Task goal => Convert the entries from the start through the line containing "Action: pos(1298,406)" into a two-column CSV with the columns instruction and response. Give one row for each request, with its text and its answer in separate quoted fields and any line breaks replaced by spaces.

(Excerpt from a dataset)
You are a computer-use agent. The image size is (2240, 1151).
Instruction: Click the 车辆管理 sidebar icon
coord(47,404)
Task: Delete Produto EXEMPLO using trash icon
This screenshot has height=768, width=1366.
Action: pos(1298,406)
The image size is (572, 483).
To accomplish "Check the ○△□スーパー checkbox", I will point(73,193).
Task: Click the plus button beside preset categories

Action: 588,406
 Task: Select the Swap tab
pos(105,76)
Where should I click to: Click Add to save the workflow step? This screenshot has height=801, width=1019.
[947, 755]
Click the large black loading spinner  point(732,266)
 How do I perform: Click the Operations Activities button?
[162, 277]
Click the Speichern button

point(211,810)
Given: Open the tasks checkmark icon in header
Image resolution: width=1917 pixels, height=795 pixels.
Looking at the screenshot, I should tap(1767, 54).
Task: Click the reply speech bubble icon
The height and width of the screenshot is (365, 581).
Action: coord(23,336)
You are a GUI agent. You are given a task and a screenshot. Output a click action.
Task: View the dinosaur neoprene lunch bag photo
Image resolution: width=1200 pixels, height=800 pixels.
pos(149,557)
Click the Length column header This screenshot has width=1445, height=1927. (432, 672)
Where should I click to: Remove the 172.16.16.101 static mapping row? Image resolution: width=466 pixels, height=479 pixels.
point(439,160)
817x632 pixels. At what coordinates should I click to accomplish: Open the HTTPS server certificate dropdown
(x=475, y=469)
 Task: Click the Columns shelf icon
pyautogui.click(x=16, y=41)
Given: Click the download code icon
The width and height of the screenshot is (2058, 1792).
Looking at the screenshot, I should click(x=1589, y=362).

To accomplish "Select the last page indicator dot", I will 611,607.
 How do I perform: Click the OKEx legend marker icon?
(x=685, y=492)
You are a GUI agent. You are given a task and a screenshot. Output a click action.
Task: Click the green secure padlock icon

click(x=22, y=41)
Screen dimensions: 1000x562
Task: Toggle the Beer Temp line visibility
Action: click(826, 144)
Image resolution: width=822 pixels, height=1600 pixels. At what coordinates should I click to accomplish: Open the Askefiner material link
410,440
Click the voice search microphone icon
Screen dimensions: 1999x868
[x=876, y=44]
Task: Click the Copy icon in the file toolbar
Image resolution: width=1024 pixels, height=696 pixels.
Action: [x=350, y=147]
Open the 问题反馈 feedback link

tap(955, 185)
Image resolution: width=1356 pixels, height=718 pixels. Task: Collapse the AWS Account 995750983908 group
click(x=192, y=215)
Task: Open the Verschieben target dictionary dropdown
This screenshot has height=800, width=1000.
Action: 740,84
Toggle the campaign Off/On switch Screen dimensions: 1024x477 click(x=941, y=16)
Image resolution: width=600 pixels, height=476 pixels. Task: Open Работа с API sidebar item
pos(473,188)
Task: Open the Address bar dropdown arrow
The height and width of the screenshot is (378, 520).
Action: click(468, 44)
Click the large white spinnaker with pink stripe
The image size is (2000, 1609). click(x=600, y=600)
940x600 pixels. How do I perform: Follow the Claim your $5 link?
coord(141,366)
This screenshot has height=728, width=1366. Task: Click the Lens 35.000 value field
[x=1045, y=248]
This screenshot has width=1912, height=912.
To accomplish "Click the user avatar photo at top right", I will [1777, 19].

Result =>
instruction,response
"You are a computer-use agent. The image size is (2240, 1151). Instruction: Click the 车辆管理 sidebar icon","coord(47,404)"
"Task: Delete Produto EXEMPLO using trash icon This screenshot has height=768, width=1366.","Action: pos(1298,406)"